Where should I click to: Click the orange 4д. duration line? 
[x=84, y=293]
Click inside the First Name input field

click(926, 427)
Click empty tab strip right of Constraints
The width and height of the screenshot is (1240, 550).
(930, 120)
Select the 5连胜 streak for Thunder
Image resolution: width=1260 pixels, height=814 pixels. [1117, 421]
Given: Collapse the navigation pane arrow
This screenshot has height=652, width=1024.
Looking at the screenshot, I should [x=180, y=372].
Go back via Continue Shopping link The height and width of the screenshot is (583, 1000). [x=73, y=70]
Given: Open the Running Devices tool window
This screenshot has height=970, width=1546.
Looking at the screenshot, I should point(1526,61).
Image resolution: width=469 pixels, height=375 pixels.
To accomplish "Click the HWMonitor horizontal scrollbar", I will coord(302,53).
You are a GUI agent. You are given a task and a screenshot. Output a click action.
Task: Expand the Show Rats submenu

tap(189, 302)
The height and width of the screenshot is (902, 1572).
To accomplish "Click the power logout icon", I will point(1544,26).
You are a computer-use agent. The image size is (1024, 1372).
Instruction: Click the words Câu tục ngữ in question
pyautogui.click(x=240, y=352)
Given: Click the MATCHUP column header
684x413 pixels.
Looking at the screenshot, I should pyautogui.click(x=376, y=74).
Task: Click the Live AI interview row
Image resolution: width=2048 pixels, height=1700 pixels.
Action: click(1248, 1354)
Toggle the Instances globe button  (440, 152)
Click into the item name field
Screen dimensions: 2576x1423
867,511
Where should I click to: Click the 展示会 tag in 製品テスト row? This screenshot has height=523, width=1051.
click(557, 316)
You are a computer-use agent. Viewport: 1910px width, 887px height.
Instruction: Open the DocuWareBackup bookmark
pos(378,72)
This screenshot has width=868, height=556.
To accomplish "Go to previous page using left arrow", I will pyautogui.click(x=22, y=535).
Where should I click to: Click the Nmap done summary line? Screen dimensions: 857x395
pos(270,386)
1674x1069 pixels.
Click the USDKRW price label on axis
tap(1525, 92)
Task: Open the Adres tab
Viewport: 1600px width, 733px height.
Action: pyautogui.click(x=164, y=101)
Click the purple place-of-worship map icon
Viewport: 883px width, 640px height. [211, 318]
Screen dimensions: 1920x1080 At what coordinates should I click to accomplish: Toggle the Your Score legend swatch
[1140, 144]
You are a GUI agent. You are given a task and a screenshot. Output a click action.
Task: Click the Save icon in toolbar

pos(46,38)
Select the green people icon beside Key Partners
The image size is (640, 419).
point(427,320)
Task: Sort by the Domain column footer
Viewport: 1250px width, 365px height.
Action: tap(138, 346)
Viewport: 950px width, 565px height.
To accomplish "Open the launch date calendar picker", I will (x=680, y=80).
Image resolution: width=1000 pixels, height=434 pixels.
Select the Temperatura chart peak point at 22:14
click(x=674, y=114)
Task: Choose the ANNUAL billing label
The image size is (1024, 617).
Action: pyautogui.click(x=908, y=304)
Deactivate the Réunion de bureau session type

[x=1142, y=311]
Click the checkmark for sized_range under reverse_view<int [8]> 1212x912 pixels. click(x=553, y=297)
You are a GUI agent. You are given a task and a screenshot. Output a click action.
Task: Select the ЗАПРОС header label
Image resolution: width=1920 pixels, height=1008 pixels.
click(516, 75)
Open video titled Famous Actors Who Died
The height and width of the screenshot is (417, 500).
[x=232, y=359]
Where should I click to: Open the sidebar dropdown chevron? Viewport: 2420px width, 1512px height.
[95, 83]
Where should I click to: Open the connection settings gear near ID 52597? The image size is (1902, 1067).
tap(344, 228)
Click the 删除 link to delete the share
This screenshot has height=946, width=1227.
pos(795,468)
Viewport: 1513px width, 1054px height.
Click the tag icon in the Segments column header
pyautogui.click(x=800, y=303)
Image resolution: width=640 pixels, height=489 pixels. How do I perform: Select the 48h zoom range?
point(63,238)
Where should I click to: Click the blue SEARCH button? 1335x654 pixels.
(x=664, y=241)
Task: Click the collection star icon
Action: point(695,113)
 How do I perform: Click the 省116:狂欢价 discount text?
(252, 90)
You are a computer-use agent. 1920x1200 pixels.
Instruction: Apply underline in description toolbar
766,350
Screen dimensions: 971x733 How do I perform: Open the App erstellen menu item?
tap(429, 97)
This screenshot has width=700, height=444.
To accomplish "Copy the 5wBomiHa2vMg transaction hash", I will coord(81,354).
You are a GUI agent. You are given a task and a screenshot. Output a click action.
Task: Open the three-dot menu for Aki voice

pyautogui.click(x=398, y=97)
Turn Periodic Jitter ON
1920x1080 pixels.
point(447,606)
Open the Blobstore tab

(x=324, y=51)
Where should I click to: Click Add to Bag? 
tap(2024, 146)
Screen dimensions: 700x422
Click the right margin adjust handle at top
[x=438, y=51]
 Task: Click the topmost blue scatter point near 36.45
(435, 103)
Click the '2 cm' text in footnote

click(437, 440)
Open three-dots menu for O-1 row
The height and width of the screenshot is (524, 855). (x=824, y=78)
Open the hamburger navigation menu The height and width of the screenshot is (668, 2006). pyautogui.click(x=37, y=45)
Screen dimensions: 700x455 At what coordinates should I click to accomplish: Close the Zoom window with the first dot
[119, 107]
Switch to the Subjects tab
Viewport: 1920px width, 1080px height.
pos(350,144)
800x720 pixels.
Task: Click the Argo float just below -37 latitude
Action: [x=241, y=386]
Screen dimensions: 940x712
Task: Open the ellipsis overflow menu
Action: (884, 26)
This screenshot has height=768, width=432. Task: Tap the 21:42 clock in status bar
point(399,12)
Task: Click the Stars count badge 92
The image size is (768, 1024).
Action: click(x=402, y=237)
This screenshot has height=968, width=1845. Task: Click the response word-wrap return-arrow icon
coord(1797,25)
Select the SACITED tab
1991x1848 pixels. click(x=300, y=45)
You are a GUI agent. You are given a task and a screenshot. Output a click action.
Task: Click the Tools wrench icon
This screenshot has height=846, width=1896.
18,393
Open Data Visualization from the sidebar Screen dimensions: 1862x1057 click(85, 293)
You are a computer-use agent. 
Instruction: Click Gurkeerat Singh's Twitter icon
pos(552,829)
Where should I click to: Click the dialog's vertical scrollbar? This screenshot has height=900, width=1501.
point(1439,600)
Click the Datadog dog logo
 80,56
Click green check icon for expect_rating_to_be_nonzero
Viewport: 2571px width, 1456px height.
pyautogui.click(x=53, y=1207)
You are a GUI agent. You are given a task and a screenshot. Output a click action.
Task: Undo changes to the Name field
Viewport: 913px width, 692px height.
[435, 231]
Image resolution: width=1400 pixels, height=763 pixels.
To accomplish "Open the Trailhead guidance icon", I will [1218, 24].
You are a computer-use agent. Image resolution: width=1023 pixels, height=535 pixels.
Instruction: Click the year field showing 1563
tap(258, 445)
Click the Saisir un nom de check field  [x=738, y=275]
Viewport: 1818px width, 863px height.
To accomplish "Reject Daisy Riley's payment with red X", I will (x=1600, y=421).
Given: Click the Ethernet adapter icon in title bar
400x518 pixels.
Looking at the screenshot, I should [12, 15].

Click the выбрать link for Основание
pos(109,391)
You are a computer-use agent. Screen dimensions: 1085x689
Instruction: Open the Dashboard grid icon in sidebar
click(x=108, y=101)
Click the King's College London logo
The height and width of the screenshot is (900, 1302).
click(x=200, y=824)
# # # #
Objective – Rewrite the listing above, changing each occurrence of "computer-use agent" to "screen assistant" and leaving every other part as it is.

Result of this task –
Where should I click to: Click the orange 4д. duration line? 
[x=84, y=293]
Click inside the First Name input field

click(926, 427)
Click empty tab strip right of Constraints
The width and height of the screenshot is (1240, 550).
(930, 120)
Select the 5连胜 streak for Thunder
Image resolution: width=1260 pixels, height=814 pixels. [1117, 421]
Given: Collapse the navigation pane arrow
This screenshot has height=652, width=1024.
Looking at the screenshot, I should [x=180, y=372].
Go back via Continue Shopping link The height and width of the screenshot is (583, 1000). [x=73, y=70]
Given: Open the Running Devices tool window
This screenshot has height=970, width=1546.
Looking at the screenshot, I should point(1526,61).
Image resolution: width=469 pixels, height=375 pixels.
To accomplish "Click the HWMonitor horizontal scrollbar", I will coord(302,53).
You are a GUI agent. You are given a task and a screenshot. Output a click action.
Task: Expand the Show Rats submenu

tap(189, 302)
The height and width of the screenshot is (902, 1572).
To accomplish "Click the power logout icon", I will point(1544,26).
You are a screen assistant. The image size is (1024, 1372).
Instruction: Click the words Câu tục ngữ in question
pyautogui.click(x=240, y=352)
Given: Click the MATCHUP column header
684x413 pixels.
Looking at the screenshot, I should pyautogui.click(x=376, y=74).
Task: Click the Live AI interview row
Image resolution: width=2048 pixels, height=1700 pixels.
Action: click(1248, 1354)
Toggle the Instances globe button  (440, 152)
Click into the item name field
Screen dimensions: 2576x1423
867,511
Where should I click to: Click the 展示会 tag in 製品テスト row? This screenshot has height=523, width=1051.
click(557, 316)
You are a screen assistant. Viewport: 1910px width, 887px height.
Instruction: Open the DocuWareBackup bookmark
pos(378,72)
This screenshot has width=868, height=556.
To accomplish "Go to previous page using left arrow", I will pyautogui.click(x=22, y=535).
Where should I click to: Click the Nmap done summary line? Screen dimensions: 857x395
pos(270,386)
1674x1069 pixels.
Click the USDKRW price label on axis
tap(1525, 92)
Task: Open the Adres tab
Viewport: 1600px width, 733px height.
Action: pyautogui.click(x=164, y=101)
Click the purple place-of-worship map icon
Viewport: 883px width, 640px height. [211, 318]
Screen dimensions: 1920x1080 At what coordinates should I click to accomplish: Toggle the Your Score legend swatch
[1140, 144]
You are a GUI agent. You are given a task and a screenshot. Output a click action.
Task: Click the Save icon in toolbar

pos(46,38)
Select the green people icon beside Key Partners
The image size is (640, 419).
point(427,320)
Task: Sort by the Domain column footer
Viewport: 1250px width, 365px height.
Action: tap(138, 346)
Viewport: 950px width, 565px height.
To accomplish "Open the launch date calendar picker", I will (x=680, y=80).
Image resolution: width=1000 pixels, height=434 pixels.
Select the Temperatura chart peak point at 22:14
click(x=674, y=114)
Task: Choose the ANNUAL billing label
The image size is (1024, 617).
Action: pyautogui.click(x=908, y=304)
Deactivate the Réunion de bureau session type

[x=1142, y=311]
Click the checkmark for sized_range under reverse_view<int [8]> 1212x912 pixels. click(x=553, y=297)
You are a GUI agent. You are given a task and a screenshot. Output a click action.
Task: Select the ЗАПРОС header label
Image resolution: width=1920 pixels, height=1008 pixels.
click(516, 75)
Open video titled Famous Actors Who Died
The height and width of the screenshot is (417, 500).
[x=232, y=359]
Where should I click to: Open the sidebar dropdown chevron? Viewport: 2420px width, 1512px height.
[95, 83]
Where should I click to: Open the connection settings gear near ID 52597? The image size is (1902, 1067).
tap(344, 228)
Click the 删除 link to delete the share
This screenshot has height=946, width=1227.
pos(795,468)
Viewport: 1513px width, 1054px height.
Click the tag icon in the Segments column header
pyautogui.click(x=800, y=303)
Image resolution: width=640 pixels, height=489 pixels. How do I perform: Select the 48h zoom range?
point(63,238)
Where should I click to: Click the blue SEARCH button? 1335x654 pixels.
(x=664, y=241)
Task: Click the collection star icon
Action: point(695,113)
 How do I perform: Click the 省116:狂欢价 discount text?
(252, 90)
You are a screen assistant. 1920x1200 pixels.
Instruction: Apply underline in description toolbar
766,350
Screen dimensions: 971x733 How do I perform: Open the App erstellen menu item?
tap(429, 97)
This screenshot has width=700, height=444.
To accomplish "Copy the 5wBomiHa2vMg transaction hash", I will coord(81,354).
You are a GUI agent. You are given a task and a screenshot. Output a click action.
Task: Open the three-dot menu for Aki voice

pyautogui.click(x=398, y=97)
Turn Periodic Jitter ON
1920x1080 pixels.
point(447,606)
Open the Blobstore tab

(x=324, y=51)
Where should I click to: Click Add to Bag? 
tap(2024, 146)
Screen dimensions: 700x422
Click the right margin adjust handle at top
[x=438, y=51]
 Task: Click the topmost blue scatter point near 36.45
(435, 103)
Click the '2 cm' text in footnote

click(437, 440)
Open three-dots menu for O-1 row
The height and width of the screenshot is (524, 855). (x=824, y=78)
Open the hamburger navigation menu The height and width of the screenshot is (668, 2006). pyautogui.click(x=37, y=45)
Screen dimensions: 700x455 At what coordinates should I click to accomplish: Close the Zoom window with the first dot
[119, 107]
Switch to the Subjects tab
Viewport: 1920px width, 1080px height.
pos(350,144)
800x720 pixels.
Task: Click the Argo float just below -37 latitude
Action: [x=241, y=386]
Screen dimensions: 940x712
Task: Open the ellipsis overflow menu
Action: (884, 26)
This screenshot has height=768, width=432. Task: Tap the 21:42 clock in status bar
point(399,12)
Task: Click the Stars count badge 92
The image size is (768, 1024).
Action: click(x=402, y=237)
This screenshot has height=968, width=1845. Task: Click the response word-wrap return-arrow icon
coord(1797,25)
Select the SACITED tab
1991x1848 pixels. click(x=300, y=45)
You are a GUI agent. You are given a task and a screenshot. Output a click action.
Task: Click the Tools wrench icon
This screenshot has height=846, width=1896.
18,393
Open Data Visualization from the sidebar Screen dimensions: 1862x1057 click(85, 293)
You are a screen assistant. 
Instruction: Click Gurkeerat Singh's Twitter icon
pos(552,829)
Where should I click to: Click the dialog's vertical scrollbar? This screenshot has height=900, width=1501.
point(1439,600)
Click the Datadog dog logo
 80,56
Click green check icon for expect_rating_to_be_nonzero
Viewport: 2571px width, 1456px height.
pyautogui.click(x=53, y=1207)
You are a GUI agent. You are given a task and a screenshot. Output a click action.
Task: Undo changes to the Name field
Viewport: 913px width, 692px height.
[435, 231]
Image resolution: width=1400 pixels, height=763 pixels.
To accomplish "Open the Trailhead guidance icon", I will [1218, 24].
You are a screen assistant. Image resolution: width=1023 pixels, height=535 pixels.
Instruction: Click the year field showing 1563
tap(258, 445)
Click the Saisir un nom de check field  [x=738, y=275]
Viewport: 1818px width, 863px height.
To accomplish "Reject Daisy Riley's payment with red X", I will (x=1600, y=421).
Given: Click the Ethernet adapter icon in title bar
400x518 pixels.
Looking at the screenshot, I should [12, 15].

Click the выбрать link for Основание
pos(109,391)
You are a screen assistant. Screen dimensions: 1085x689
Instruction: Open the Dashboard grid icon in sidebar
click(x=108, y=101)
Click the King's College London logo
The height and width of the screenshot is (900, 1302).
click(x=200, y=824)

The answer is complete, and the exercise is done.